## Directions:
Beginning with the line that has "This screenshot has height=1568, width=434.", reproduce each remaining line of the data exactly, down to and including the last.

## Data:

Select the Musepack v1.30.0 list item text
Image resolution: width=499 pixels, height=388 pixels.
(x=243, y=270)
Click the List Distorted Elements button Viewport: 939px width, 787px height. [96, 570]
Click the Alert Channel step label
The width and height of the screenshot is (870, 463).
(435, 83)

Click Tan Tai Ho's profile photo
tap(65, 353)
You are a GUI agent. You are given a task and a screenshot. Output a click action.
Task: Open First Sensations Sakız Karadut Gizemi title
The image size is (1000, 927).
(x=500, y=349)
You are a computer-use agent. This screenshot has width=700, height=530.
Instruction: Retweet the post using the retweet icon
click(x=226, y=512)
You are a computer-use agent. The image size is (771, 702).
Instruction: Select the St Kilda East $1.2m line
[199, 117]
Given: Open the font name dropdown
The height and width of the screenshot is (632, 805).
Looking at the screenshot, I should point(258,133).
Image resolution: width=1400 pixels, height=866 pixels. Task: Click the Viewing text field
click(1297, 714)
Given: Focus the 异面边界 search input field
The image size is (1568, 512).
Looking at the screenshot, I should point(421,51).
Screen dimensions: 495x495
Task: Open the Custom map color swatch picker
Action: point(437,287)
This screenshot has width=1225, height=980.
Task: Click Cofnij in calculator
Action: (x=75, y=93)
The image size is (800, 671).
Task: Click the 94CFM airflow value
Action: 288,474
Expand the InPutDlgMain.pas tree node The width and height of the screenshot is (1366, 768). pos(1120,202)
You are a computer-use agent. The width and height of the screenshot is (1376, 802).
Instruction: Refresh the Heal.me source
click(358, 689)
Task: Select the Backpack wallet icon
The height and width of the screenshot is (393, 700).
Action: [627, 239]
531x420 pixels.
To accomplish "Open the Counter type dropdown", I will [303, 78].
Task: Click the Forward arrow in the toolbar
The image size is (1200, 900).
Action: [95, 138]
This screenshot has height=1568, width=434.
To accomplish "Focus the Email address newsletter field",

## Reply:
This screenshot has height=1568, width=434.
To accomplish "Focus the Email address newsletter field",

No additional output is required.